* **Recorded data**:
* BEGIN *
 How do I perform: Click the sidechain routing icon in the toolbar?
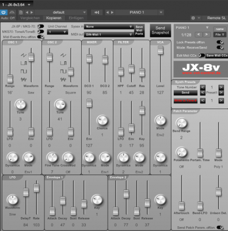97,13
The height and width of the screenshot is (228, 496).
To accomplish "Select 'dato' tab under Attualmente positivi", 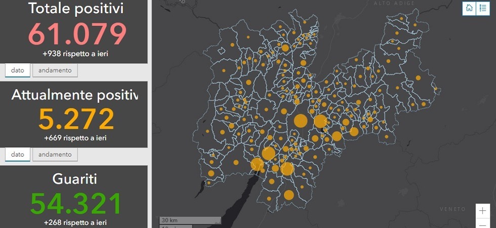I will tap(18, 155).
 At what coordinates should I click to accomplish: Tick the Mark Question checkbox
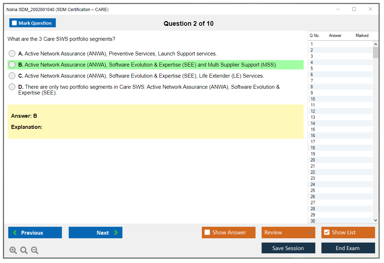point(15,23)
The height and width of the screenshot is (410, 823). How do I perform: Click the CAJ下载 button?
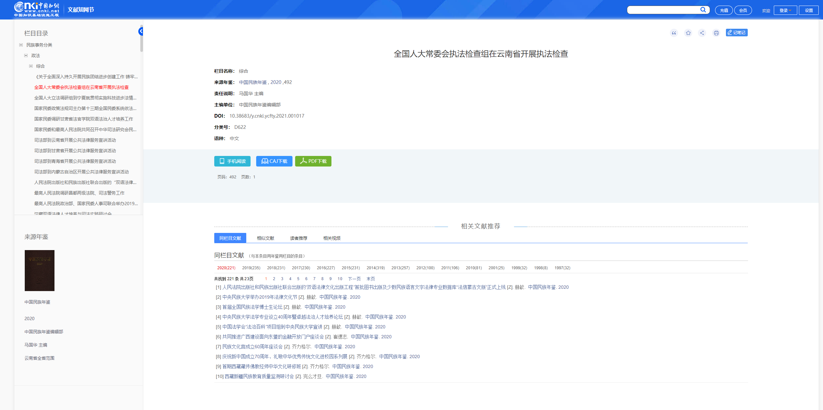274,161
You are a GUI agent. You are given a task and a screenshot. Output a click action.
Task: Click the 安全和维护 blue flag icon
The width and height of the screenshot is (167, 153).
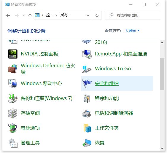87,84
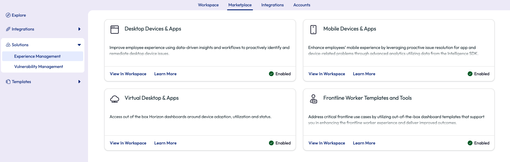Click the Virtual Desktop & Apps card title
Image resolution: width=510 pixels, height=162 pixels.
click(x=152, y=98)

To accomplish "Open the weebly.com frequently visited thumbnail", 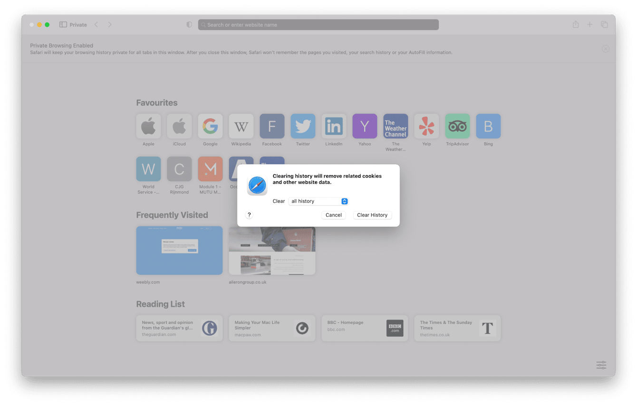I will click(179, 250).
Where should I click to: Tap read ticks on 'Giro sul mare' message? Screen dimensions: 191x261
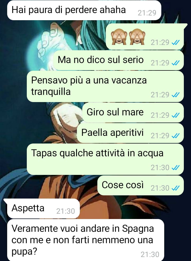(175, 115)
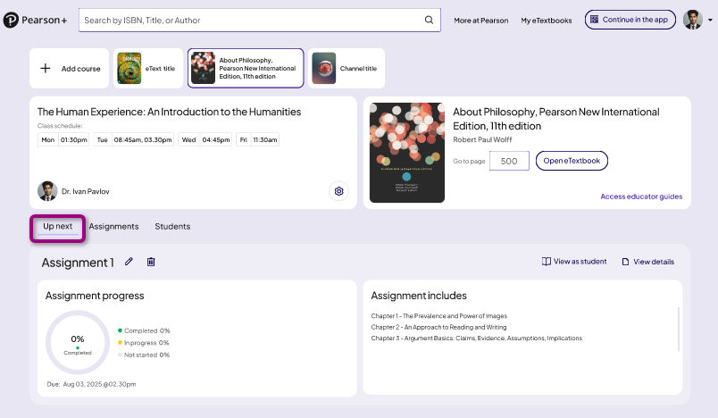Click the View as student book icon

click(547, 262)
* END *
* BEGIN *
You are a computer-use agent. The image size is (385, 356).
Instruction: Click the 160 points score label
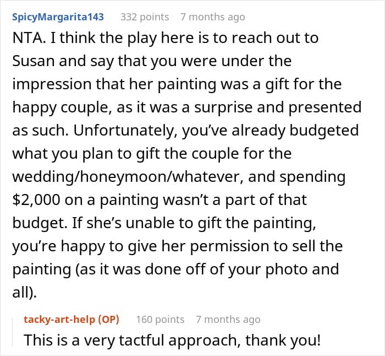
* END *
* **Your objective**: Reproduce the rows word for word, from the line with "You are a computer-use" up to and including the line with "Instruction: Click the 160 points score label".

* **Expected answer**:
You are a computer-use agent. The image size is (385, 356).
Instruction: Click the 160 points score label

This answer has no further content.